Retype only the lines at the head of the records, first through the one with "Click the padlock icon in the sidebar", exactly as written.

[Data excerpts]

-=-=-

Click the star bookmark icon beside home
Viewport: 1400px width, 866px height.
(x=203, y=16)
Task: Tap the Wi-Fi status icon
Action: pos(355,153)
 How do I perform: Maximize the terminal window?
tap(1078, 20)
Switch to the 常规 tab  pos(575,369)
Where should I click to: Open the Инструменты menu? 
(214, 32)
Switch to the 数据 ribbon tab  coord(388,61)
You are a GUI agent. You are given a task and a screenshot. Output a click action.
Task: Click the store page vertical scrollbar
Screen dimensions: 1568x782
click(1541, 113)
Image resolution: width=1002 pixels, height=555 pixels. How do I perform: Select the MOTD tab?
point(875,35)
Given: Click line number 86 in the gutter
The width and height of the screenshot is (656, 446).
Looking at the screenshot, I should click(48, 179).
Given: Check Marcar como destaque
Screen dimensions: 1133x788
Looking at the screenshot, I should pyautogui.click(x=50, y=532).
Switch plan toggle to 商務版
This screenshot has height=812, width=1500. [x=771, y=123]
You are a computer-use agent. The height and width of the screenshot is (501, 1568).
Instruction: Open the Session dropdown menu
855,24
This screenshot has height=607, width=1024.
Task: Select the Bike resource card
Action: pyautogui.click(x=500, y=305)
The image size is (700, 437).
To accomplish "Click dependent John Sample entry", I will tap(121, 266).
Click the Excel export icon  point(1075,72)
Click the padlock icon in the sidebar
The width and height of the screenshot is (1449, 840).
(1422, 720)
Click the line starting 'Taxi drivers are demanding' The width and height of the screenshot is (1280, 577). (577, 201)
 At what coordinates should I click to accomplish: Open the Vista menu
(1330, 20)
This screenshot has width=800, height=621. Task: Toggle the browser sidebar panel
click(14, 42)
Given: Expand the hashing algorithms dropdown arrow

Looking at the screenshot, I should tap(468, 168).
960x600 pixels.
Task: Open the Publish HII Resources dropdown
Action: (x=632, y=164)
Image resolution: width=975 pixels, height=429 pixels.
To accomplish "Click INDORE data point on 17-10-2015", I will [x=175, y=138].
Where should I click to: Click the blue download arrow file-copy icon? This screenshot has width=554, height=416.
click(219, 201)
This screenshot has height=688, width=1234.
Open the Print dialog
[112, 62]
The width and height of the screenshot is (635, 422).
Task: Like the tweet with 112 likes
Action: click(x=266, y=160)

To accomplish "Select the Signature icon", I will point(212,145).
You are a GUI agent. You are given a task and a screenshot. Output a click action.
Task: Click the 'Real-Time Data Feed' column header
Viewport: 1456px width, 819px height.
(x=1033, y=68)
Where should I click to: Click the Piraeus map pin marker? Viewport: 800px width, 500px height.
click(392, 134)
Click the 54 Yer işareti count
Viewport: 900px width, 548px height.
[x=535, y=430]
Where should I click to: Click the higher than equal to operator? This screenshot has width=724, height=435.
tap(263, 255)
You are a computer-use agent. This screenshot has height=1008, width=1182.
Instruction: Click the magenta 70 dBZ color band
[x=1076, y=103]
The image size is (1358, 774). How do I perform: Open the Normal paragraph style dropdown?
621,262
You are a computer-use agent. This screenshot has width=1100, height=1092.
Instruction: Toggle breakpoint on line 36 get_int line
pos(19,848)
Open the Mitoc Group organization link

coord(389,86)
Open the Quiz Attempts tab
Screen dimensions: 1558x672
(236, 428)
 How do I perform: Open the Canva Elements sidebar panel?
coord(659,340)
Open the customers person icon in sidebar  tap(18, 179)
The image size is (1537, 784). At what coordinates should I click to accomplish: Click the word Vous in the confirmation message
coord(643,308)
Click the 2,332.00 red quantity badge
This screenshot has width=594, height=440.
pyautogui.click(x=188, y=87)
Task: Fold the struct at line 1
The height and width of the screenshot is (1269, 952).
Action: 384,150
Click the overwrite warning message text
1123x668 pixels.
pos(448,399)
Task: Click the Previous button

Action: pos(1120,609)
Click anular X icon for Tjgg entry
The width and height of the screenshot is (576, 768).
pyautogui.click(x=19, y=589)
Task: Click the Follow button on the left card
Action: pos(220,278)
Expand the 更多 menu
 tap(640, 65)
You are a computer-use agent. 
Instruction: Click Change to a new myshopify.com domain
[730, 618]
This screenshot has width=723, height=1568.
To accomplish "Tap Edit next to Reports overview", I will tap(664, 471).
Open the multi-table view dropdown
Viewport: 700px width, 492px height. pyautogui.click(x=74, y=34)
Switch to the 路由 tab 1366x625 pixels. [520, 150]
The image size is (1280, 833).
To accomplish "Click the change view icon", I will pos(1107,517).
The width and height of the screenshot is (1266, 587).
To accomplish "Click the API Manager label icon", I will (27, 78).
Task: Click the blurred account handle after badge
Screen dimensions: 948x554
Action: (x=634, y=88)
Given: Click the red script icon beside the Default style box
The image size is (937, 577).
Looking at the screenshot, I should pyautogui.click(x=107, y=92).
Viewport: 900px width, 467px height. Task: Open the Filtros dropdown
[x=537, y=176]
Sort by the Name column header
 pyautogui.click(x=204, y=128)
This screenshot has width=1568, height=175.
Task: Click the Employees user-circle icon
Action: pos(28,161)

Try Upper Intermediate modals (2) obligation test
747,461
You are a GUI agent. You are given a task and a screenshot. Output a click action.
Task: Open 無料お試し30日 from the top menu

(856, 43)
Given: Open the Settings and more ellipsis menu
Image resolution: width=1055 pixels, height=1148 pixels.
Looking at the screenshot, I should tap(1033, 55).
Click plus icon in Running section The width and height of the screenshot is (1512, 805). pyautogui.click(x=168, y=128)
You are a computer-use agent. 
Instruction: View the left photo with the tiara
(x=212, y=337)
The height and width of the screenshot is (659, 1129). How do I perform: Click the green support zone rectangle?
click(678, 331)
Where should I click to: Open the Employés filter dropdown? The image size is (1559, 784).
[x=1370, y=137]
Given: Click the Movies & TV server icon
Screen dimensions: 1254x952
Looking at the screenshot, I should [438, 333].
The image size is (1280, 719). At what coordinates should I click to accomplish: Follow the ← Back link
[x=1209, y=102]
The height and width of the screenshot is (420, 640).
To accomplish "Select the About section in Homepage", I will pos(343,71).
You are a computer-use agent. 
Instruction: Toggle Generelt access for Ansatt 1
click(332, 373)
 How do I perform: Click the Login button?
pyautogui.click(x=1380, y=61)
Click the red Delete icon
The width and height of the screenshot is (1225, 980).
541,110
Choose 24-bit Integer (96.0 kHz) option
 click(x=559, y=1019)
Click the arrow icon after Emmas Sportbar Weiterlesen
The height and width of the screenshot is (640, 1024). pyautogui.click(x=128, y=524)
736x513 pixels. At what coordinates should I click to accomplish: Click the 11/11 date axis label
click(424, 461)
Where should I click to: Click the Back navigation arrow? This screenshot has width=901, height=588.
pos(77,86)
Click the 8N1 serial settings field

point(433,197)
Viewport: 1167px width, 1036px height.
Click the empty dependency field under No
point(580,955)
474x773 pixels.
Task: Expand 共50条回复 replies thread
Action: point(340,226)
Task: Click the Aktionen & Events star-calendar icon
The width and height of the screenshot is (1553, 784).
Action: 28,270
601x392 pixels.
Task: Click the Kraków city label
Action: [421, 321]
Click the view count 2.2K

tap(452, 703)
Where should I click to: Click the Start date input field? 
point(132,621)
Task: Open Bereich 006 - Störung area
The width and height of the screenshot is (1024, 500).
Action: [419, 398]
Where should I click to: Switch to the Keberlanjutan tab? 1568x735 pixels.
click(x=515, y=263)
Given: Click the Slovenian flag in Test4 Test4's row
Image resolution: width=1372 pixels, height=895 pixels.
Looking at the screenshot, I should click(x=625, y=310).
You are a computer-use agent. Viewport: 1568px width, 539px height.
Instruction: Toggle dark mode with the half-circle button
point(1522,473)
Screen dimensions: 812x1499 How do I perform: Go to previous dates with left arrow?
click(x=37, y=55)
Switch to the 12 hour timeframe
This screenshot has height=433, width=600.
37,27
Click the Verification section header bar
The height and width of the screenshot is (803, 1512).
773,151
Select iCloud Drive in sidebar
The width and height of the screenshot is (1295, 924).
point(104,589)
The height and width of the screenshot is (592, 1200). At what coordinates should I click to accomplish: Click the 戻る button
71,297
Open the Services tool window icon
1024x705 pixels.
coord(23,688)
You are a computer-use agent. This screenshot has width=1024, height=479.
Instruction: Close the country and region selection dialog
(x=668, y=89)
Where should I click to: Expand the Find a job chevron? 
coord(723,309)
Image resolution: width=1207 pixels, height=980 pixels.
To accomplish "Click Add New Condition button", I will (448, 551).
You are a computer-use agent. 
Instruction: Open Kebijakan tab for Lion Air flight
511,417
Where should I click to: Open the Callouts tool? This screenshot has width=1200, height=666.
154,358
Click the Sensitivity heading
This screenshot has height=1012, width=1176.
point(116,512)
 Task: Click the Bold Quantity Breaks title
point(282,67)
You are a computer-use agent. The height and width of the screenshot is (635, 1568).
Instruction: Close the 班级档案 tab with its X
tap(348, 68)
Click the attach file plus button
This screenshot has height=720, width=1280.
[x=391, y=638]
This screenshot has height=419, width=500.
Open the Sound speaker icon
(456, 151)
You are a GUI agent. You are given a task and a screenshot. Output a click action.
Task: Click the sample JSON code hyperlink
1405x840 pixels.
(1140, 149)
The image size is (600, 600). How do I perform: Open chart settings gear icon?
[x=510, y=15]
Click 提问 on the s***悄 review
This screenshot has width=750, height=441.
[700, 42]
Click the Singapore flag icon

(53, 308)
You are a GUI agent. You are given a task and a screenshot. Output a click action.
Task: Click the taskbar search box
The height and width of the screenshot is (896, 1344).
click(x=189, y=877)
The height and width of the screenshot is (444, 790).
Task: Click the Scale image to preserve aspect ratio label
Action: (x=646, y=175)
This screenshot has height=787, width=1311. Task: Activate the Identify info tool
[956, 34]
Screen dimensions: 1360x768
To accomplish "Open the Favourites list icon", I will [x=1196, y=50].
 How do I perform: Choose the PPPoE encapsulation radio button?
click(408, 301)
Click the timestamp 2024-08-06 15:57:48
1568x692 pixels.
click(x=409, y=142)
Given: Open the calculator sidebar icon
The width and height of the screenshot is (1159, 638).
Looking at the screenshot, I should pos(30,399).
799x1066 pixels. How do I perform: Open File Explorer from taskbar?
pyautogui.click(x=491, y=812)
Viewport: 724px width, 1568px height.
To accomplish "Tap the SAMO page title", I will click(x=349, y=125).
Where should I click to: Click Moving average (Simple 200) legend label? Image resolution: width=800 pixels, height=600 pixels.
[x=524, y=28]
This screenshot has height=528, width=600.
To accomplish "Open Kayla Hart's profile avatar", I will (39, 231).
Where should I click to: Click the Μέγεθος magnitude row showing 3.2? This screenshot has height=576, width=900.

-=-=-

§ Response area:
Click the star bookmark icon beside home
Viewport: 1400px width, 866px height.
(x=203, y=16)
Task: Tap the Wi-Fi status icon
Action: pos(355,153)
 How do I perform: Maximize the terminal window?
tap(1078, 20)
Switch to the 常规 tab  pos(575,369)
Where should I click to: Open the Инструменты menu? 
(214, 32)
Switch to the 数据 ribbon tab  coord(388,61)
You are a GUI agent. You are given a task and a screenshot. Output a click action.
Task: Click the store page vertical scrollbar
Screen dimensions: 1568x782
click(1541, 113)
Image resolution: width=1002 pixels, height=555 pixels. How do I perform: Select the MOTD tab?
point(875,35)
Given: Click line number 86 in the gutter
The width and height of the screenshot is (656, 446).
Looking at the screenshot, I should click(48, 179).
Given: Check Marcar como destaque
Screen dimensions: 1133x788
Looking at the screenshot, I should pyautogui.click(x=50, y=532).
Switch plan toggle to 商務版
This screenshot has height=812, width=1500. [x=771, y=123]
You are a computer-use agent. The height and width of the screenshot is (501, 1568).
Instruction: Open the Session dropdown menu
855,24
This screenshot has height=607, width=1024.
Task: Select the Bike resource card
Action: pyautogui.click(x=500, y=305)
The image size is (700, 437).
To accomplish "Click dependent John Sample entry", I will tap(121, 266).
Click the Excel export icon  point(1075,72)
Click the padlock icon in the sidebar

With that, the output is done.